Perdón en medio de piedras
Texto: “Y arrodillándose, gritaba diciendo: – ¡Señor, no les tomes en cuenta este pecado!”. Hechos 7:60, TCB.
El silencio no siempre es pacífico; a veces es el preludio de la violencia. Existe un cuadro del pintor Annibale Carracci que se llama El martirio de San Esteban. En éste se observa un contraste desgarrador: rostros llenos de furia, brazos tensos levantando piedras y, en el centro, un hombre de rodillas: vulnerable, sin defenderse. En lugar de cubrirse, levanta la mirada al cielo. La escena que narra el libro de Hechos nos lleva a ese suelo pedregoso de Jerusalén, donde el aire está lleno de polvo y del sonido seco de las piedras golpeando un cuerpo.

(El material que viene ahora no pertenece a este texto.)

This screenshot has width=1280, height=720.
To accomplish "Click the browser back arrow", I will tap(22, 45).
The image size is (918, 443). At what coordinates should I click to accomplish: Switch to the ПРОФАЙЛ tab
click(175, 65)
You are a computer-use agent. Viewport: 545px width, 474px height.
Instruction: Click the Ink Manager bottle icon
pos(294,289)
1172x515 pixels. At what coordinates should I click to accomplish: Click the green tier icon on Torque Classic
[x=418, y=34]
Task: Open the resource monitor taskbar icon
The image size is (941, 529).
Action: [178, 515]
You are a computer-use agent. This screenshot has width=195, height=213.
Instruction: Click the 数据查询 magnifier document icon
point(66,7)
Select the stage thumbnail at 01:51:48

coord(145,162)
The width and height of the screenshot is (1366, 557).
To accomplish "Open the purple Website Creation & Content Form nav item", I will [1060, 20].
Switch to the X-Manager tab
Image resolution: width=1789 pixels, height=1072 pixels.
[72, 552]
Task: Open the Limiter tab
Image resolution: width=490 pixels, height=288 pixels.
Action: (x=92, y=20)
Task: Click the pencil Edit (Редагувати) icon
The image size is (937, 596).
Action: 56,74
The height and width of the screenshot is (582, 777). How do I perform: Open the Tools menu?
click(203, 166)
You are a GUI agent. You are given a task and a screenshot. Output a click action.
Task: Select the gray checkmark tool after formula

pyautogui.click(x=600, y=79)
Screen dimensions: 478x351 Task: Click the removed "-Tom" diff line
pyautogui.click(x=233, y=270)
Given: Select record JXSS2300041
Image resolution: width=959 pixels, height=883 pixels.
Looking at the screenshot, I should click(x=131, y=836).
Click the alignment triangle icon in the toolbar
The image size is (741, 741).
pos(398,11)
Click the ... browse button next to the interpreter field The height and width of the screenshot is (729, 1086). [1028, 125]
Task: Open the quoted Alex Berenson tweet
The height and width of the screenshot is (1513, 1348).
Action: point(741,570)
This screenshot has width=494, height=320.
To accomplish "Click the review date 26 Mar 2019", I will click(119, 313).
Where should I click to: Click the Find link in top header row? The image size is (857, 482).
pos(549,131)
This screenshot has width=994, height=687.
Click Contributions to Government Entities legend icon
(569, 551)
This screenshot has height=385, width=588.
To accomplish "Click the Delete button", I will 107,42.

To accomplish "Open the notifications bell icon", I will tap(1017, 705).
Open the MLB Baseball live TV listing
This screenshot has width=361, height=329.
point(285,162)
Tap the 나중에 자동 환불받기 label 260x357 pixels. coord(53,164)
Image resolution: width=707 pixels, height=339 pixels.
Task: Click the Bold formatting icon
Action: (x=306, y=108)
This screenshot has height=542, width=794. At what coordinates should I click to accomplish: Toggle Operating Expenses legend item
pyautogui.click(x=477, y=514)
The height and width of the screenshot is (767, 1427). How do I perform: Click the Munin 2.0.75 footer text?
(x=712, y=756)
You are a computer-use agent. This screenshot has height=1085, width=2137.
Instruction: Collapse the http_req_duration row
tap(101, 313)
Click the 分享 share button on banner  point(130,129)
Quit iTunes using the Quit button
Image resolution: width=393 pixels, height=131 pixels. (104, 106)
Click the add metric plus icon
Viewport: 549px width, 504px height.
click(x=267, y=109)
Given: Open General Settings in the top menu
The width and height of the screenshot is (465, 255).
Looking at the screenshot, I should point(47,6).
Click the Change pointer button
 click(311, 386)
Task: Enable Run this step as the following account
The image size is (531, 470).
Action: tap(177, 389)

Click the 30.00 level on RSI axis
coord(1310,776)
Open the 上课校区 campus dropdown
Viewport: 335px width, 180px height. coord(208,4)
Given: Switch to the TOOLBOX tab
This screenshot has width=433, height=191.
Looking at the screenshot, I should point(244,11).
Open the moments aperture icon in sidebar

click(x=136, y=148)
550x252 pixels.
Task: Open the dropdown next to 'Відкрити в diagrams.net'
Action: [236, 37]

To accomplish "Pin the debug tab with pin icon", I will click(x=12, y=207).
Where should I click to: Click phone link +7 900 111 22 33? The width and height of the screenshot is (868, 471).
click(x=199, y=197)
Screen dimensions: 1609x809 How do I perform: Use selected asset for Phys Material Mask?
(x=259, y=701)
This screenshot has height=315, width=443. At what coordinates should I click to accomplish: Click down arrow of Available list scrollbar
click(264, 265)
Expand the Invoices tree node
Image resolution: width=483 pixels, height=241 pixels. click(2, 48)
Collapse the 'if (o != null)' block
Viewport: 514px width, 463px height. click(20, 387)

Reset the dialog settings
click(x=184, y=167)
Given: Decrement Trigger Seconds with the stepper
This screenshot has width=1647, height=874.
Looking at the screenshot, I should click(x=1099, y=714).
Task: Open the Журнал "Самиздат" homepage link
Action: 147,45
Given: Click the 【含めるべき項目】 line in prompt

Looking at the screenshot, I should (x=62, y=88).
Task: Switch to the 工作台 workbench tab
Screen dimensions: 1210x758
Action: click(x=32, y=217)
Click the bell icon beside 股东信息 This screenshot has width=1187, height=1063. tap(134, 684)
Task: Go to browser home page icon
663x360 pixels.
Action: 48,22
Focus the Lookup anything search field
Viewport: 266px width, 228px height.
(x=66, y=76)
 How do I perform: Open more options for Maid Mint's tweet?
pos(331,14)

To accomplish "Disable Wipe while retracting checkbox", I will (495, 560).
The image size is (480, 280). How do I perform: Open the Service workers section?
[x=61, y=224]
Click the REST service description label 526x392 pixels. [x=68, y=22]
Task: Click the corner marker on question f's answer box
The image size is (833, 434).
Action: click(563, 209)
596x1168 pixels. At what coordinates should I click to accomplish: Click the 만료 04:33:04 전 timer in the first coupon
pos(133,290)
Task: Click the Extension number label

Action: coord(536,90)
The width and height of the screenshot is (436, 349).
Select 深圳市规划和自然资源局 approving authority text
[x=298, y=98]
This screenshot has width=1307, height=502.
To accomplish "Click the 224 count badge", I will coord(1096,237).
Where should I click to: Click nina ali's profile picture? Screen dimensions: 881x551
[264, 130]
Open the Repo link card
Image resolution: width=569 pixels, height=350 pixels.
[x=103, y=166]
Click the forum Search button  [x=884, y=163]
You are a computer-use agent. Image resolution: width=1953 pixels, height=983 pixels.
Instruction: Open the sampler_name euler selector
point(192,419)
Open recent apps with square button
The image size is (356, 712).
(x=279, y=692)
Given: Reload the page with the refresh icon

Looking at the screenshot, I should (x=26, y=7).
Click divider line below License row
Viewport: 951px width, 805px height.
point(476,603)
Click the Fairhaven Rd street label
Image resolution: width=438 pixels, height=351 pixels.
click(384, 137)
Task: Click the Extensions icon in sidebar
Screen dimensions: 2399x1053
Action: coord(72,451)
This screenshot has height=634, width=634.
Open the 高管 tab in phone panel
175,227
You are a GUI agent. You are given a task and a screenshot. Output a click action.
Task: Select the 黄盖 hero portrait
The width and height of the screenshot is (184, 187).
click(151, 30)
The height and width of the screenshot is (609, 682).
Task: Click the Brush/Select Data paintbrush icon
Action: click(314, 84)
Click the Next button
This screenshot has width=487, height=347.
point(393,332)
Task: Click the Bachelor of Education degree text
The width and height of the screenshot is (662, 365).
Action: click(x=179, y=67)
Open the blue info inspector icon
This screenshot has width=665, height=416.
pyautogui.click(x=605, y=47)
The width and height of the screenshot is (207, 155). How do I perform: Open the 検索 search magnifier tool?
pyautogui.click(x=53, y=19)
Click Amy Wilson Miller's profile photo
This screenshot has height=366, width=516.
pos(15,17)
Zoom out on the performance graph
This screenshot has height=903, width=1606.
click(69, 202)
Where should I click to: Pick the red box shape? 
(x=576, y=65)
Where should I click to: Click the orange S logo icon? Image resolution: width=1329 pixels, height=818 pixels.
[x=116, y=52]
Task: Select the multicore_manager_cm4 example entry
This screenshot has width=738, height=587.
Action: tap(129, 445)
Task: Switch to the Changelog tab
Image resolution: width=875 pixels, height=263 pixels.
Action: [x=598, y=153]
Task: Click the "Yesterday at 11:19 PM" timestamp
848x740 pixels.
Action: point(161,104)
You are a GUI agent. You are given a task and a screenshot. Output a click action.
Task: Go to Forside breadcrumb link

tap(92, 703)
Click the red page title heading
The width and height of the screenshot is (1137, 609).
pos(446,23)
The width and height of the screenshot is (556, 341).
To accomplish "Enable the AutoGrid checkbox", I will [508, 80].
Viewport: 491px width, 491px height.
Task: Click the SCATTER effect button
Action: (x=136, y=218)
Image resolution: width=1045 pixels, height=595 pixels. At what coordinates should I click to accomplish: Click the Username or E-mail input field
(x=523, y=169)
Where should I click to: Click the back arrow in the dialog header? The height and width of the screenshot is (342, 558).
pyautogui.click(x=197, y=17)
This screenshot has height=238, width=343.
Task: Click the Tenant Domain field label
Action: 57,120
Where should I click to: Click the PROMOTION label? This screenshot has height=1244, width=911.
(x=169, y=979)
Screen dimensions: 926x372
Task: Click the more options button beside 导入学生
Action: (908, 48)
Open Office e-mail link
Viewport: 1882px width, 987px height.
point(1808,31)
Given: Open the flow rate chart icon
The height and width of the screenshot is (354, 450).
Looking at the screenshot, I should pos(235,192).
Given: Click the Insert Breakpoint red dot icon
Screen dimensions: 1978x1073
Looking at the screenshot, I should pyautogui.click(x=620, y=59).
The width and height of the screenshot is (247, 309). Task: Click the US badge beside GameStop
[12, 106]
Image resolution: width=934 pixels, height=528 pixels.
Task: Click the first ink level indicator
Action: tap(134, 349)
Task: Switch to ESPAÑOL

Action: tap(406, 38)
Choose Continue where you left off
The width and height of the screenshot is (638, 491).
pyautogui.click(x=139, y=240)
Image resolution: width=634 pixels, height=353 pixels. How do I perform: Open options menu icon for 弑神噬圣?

Mientras era apedreado, Esteban se encomendó a su Señor con estas palabras: “Señor Jesús, recibe mi espíritu”. Su oración recuerda la exclamación final de Jesús en la cruz: “Padre, en tus manos encomiendo mi espíritu” (Lc. 23:46). Sin embargo, hay una diferencia significativa: mientras Jesús entregó su espíritu al Padre, Esteban lo entregó a Jesús, reflejando la convicción de la iglesia primitiva de reconocerlo como Señor.
Pero Esteban también hizo eco de otra de las palabras pronunciadas por Cristo en el Calvario. Así como Jesús intercedió por sus verdugos diciendo: “Padre, perdónalos, porque no saben lo que hacen” (Lc. 23:34), Esteban, rodeado por quienes le quitaban la vida, elevó una última súplica: “Señor, no les tomes en cuenta este pecado” (Hch. 7:60). Él no pidió justicia para sí mismo ni castigo para sus agresores; pidió misericordia.
En el texto griego, la expresión “no les tomes en cuenta” utiliza el verbo στήσῃς, derivado de ἵστημι (jistemi). Un término comercial y legal de la antigüedad que significaba “pesar en la balanza” o “establecer un cargo judicial firme”. Así, bajo la lluvia de piedras, Esteban rogó que el pecado de sus verdugos no fuera registrado en su contra, que no se levantara una causa eterna por aquel crimen. Al usar esta palabra bajo la lluvia de rocas, Esteban realizó una declaración contable y espiritualmente asombrosa: rogó al cielo que ese pecado no fuera colocado en el platillo de las deudas de sus agresores, exigiendo que no se les abriera una causa judicial eterna.
Nosotros rara vez enfrentamos piedras físicas, pero convivimos con otras muy reales: críticas hirientes, traiciones, ofensas o decepciones. La reacción natural consiste en devolver esas piedras o guardarlas en la memoria, acumulando resentimientos que terminan endureciendo el corazón. El ejemplo de Esteban nos invita a responder de otra manera. Su mirada no estaba fija en quienes lanzaban las piedras, sino en el Señor que lo sostenía.
La pregunta es inevitable: ¿estamos llevando un registro detallado de las deudas de los demás o estamos reflejando el carácter de Cristo en medio de la presión? Perdonar no significa negar el dolor recibido, sino renunciar al deseo de cobrar la deuda. Es una decisión que nace de la obra del Espíritu Santo en nosotros.
Nuestro perdón, aunque parezca débil o injusto ante los ojos del mundo, puede convertirse en un instrumento de transformación. Lo que Esteban sembró en medio de su sufrimiento produjo frutos que trascendieron su propia vida.
¿Qué deudas emocionales necesitas dejar ir hoy? ¿Qué piedras debes soltar para volver a mirar al cielo con libertad? El perdón no evita que las piedras caigan en el camino, pero impide que nuestro corazón se vuelva tan duro como ellas.